* Job
Return the following lines exactly as they appear, from the line with "This screenshot has height=688, width=1750." up to and including the line with "What do you see at coordinates (772, 978)".

* Task inputs
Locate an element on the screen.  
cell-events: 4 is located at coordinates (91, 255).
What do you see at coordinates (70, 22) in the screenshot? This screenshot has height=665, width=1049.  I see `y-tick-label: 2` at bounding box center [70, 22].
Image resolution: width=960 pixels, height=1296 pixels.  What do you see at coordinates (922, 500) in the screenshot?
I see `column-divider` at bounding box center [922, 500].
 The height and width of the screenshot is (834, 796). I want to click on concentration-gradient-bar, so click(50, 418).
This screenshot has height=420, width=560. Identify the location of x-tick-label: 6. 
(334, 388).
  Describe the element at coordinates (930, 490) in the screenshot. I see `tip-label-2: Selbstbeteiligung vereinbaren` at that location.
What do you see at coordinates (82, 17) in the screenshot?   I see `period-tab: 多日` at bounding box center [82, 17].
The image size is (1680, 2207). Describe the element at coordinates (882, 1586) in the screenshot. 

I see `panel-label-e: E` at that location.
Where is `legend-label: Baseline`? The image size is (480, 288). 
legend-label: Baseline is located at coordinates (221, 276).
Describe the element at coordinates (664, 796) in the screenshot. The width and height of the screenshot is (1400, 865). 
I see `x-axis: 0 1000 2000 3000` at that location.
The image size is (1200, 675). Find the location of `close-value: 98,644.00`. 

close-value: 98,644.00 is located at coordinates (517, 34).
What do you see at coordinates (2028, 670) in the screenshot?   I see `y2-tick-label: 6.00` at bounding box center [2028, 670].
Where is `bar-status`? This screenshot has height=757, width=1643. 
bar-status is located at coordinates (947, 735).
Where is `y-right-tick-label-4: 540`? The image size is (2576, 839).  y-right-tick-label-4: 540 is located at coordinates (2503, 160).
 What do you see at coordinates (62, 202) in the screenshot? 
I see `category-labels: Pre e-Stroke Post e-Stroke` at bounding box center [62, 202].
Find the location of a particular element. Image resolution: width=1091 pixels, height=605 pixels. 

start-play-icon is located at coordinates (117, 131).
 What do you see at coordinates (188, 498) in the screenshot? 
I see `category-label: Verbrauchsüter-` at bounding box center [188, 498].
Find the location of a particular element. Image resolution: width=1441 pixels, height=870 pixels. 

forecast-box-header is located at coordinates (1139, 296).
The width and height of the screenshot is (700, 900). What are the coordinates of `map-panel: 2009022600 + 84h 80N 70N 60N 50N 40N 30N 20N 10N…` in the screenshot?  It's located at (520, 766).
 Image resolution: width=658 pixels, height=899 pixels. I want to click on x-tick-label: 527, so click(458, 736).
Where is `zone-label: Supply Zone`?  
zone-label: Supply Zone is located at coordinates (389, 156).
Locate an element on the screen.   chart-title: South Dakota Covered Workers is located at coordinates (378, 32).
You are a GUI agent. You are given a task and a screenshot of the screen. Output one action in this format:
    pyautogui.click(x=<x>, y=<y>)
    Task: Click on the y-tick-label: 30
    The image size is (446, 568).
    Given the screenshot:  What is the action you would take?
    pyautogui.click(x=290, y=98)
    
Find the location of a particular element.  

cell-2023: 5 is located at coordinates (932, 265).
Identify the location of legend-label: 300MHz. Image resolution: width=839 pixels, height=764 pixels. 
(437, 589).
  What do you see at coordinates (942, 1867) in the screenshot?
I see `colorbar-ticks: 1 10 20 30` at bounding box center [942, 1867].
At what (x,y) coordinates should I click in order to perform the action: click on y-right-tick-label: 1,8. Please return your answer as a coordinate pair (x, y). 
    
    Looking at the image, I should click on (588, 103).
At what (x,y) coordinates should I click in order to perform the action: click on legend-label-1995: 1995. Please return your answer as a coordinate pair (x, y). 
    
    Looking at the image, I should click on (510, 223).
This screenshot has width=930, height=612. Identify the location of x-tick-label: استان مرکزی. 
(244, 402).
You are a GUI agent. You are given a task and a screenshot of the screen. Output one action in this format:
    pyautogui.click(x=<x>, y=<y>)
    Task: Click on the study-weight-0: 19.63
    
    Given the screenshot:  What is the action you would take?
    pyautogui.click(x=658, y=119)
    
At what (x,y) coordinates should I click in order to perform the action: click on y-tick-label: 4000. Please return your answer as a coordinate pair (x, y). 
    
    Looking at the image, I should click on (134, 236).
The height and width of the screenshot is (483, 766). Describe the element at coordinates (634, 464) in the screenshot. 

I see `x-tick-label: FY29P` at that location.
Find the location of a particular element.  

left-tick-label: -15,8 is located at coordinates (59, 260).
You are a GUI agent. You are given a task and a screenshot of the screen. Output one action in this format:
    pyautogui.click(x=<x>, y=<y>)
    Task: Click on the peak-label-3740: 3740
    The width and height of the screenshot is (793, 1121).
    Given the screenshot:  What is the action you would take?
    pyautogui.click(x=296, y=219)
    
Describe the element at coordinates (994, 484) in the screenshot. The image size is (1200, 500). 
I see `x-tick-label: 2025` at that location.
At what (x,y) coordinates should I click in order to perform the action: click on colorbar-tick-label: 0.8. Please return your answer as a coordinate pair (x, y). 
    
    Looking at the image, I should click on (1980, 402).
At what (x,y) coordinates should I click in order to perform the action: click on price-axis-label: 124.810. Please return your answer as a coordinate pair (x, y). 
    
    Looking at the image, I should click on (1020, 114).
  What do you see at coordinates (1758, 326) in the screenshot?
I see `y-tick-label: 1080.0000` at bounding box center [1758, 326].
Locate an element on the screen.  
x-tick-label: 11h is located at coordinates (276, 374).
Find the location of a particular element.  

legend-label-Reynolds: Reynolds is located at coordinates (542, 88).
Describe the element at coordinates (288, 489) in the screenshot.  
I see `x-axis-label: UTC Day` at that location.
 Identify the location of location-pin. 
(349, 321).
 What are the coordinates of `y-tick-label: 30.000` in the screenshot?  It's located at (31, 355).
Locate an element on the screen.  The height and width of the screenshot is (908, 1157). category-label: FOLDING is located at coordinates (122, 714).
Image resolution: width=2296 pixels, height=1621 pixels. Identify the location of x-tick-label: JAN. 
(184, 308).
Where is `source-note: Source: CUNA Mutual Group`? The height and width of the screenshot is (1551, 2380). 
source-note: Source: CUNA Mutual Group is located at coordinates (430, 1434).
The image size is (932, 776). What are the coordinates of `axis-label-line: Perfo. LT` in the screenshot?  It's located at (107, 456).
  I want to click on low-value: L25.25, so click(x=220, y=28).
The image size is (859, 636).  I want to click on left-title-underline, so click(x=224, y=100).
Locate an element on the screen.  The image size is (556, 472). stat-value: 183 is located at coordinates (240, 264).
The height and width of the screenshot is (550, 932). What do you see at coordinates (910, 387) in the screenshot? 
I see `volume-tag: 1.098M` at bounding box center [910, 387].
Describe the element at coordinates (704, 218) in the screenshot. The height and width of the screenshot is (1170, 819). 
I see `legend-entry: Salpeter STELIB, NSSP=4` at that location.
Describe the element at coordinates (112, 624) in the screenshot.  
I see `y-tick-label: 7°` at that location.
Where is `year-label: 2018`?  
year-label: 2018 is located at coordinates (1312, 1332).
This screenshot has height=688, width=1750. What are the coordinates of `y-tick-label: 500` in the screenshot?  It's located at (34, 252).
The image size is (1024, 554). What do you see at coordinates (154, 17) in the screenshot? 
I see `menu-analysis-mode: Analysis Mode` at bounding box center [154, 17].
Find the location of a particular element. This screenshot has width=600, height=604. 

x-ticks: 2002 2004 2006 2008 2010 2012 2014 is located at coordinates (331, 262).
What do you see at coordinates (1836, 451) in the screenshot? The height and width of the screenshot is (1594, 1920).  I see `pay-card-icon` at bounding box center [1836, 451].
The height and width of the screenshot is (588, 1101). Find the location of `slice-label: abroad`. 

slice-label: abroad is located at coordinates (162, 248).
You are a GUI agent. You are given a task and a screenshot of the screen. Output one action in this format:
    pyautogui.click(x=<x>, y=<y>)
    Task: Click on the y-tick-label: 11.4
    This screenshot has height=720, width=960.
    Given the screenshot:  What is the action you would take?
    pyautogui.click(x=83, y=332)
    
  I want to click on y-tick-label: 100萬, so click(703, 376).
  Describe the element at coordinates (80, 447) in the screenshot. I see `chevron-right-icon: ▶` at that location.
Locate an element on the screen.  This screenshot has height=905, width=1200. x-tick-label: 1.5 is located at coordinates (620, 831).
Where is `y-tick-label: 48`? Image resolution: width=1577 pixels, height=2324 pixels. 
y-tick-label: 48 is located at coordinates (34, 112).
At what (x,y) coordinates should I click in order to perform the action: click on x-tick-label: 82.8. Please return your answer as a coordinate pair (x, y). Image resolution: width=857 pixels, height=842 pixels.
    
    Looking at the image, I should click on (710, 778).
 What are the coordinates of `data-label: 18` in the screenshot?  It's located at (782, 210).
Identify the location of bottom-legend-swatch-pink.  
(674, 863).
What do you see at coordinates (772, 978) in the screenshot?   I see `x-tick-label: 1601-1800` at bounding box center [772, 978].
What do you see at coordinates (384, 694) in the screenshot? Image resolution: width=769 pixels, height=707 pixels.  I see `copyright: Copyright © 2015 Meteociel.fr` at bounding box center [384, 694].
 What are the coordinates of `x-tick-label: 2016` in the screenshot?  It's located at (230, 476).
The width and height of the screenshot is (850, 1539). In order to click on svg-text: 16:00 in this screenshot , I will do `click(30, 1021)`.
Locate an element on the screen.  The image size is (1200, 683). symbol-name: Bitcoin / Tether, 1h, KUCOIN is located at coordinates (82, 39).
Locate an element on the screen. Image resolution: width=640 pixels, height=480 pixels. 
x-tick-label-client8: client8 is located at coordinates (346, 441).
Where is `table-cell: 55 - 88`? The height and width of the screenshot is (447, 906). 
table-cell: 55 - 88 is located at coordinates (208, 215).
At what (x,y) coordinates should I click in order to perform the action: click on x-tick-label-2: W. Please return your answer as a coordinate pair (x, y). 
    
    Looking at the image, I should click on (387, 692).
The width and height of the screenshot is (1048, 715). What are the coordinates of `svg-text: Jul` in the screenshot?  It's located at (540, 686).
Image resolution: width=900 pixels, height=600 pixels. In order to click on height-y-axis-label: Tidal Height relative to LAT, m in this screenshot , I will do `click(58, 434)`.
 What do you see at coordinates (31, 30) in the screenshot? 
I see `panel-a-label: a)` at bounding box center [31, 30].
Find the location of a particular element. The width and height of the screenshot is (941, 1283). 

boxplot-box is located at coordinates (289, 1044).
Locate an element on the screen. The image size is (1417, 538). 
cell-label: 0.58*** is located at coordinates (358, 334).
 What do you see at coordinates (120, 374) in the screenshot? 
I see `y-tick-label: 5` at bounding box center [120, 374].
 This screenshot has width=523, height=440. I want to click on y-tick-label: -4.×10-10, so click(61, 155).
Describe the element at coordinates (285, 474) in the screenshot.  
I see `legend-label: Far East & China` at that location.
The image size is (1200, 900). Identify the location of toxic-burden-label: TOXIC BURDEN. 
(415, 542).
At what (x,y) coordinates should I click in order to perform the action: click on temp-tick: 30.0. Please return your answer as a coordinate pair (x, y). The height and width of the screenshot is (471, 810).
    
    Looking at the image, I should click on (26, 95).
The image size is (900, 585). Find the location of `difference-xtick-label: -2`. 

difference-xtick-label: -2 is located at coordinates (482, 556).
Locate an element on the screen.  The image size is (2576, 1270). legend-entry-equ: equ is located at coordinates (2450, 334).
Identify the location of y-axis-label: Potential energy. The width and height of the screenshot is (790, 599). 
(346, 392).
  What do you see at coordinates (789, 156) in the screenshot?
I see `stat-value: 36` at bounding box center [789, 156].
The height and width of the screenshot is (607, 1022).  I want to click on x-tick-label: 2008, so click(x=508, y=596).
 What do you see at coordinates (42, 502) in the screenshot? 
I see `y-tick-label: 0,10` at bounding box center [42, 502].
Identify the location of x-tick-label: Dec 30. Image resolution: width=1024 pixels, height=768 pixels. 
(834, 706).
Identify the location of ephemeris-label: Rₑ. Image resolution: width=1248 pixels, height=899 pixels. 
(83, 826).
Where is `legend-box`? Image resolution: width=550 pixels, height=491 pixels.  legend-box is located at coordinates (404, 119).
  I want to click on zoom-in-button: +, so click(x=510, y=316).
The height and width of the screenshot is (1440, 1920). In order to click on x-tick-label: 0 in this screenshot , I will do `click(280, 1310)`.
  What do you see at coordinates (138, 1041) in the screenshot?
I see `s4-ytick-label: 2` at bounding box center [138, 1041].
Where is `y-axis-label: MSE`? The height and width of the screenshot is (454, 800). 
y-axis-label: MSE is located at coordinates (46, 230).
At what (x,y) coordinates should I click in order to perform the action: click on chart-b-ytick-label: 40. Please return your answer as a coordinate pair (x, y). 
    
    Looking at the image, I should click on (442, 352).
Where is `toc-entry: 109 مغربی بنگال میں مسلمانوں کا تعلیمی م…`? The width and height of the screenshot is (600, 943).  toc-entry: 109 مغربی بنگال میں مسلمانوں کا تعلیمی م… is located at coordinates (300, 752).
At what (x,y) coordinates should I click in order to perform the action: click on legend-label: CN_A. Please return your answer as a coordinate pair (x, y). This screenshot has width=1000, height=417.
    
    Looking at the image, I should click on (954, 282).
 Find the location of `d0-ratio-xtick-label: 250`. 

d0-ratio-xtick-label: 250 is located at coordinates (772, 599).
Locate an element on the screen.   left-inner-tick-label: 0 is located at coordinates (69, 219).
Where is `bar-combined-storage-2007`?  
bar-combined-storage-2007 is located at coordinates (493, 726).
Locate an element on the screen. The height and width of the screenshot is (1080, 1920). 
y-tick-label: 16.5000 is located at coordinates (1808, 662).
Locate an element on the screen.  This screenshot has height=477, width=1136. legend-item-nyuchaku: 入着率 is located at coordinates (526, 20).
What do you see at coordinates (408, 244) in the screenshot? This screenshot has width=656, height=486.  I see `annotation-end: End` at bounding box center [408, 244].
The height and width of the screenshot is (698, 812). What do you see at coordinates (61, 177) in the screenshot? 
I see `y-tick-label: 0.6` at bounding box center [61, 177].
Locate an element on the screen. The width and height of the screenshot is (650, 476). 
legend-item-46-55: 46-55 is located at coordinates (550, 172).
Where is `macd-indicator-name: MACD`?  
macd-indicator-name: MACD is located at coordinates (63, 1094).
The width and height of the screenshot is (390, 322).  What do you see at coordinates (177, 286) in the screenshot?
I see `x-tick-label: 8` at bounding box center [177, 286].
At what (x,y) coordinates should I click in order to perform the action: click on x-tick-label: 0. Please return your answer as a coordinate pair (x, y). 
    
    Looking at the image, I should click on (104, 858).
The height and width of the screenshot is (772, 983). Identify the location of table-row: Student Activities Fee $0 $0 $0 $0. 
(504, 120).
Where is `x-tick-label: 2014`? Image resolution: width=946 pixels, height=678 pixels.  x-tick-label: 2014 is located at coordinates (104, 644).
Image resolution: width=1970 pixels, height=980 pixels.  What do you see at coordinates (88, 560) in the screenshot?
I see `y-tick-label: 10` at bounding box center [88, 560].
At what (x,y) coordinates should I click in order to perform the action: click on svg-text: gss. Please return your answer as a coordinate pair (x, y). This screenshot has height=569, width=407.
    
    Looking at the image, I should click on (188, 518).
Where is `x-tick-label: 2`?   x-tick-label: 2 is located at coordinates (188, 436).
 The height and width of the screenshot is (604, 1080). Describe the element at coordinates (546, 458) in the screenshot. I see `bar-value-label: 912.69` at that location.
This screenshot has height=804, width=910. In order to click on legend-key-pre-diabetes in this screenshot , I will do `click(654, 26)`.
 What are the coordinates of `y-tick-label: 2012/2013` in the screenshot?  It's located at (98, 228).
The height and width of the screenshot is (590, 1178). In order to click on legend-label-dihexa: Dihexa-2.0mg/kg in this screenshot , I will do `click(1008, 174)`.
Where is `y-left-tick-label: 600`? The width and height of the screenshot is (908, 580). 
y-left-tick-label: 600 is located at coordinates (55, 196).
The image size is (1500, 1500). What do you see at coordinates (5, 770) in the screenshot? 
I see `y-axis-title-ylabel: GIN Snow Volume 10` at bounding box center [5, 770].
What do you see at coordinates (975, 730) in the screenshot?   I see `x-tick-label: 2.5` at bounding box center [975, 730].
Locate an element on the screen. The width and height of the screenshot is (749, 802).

* Expected output
This screenshot has height=688, width=1750. What are the coordinates of `y-tick-label: 500` in the screenshot?  It's located at (34, 252).
The image size is (1024, 554). What do you see at coordinates (154, 17) in the screenshot? 
I see `menu-analysis-mode: Analysis Mode` at bounding box center [154, 17].
Find the location of a particular element. This screenshot has width=600, height=604. 

x-ticks: 2002 2004 2006 2008 2010 2012 2014 is located at coordinates (331, 262).
What do you see at coordinates (1836, 451) in the screenshot? The height and width of the screenshot is (1594, 1920).  I see `pay-card-icon` at bounding box center [1836, 451].
The height and width of the screenshot is (588, 1101). Find the location of `slice-label: abroad`. 

slice-label: abroad is located at coordinates (162, 248).
You are a GUI agent. You are given a task and a screenshot of the screen. Output one action in this format:
    pyautogui.click(x=<x>, y=<y>)
    Task: Click on the y-tick-label: 11.4
    This screenshot has height=720, width=960.
    Given the screenshot:  What is the action you would take?
    pyautogui.click(x=83, y=332)
    
  I want to click on y-tick-label: 100萬, so click(703, 376).
  Describe the element at coordinates (80, 447) in the screenshot. I see `chevron-right-icon: ▶` at that location.
Locate an element on the screen.  This screenshot has height=905, width=1200. x-tick-label: 1.5 is located at coordinates (620, 831).
Where is `y-tick-label: 48`? Image resolution: width=1577 pixels, height=2324 pixels. 
y-tick-label: 48 is located at coordinates (34, 112).
At what (x,y) coordinates should I click in order to perform the action: click on x-tick-label: 82.8. Please return your answer as a coordinate pair (x, y). Image resolution: width=857 pixels, height=842 pixels.
    
    Looking at the image, I should click on (710, 778).
 What are the coordinates of `data-label: 18` in the screenshot?  It's located at (782, 210).
Identify the location of bottom-legend-swatch-pink.  
(674, 863).
What do you see at coordinates (772, 978) in the screenshot?   I see `x-tick-label: 1601-1800` at bounding box center [772, 978].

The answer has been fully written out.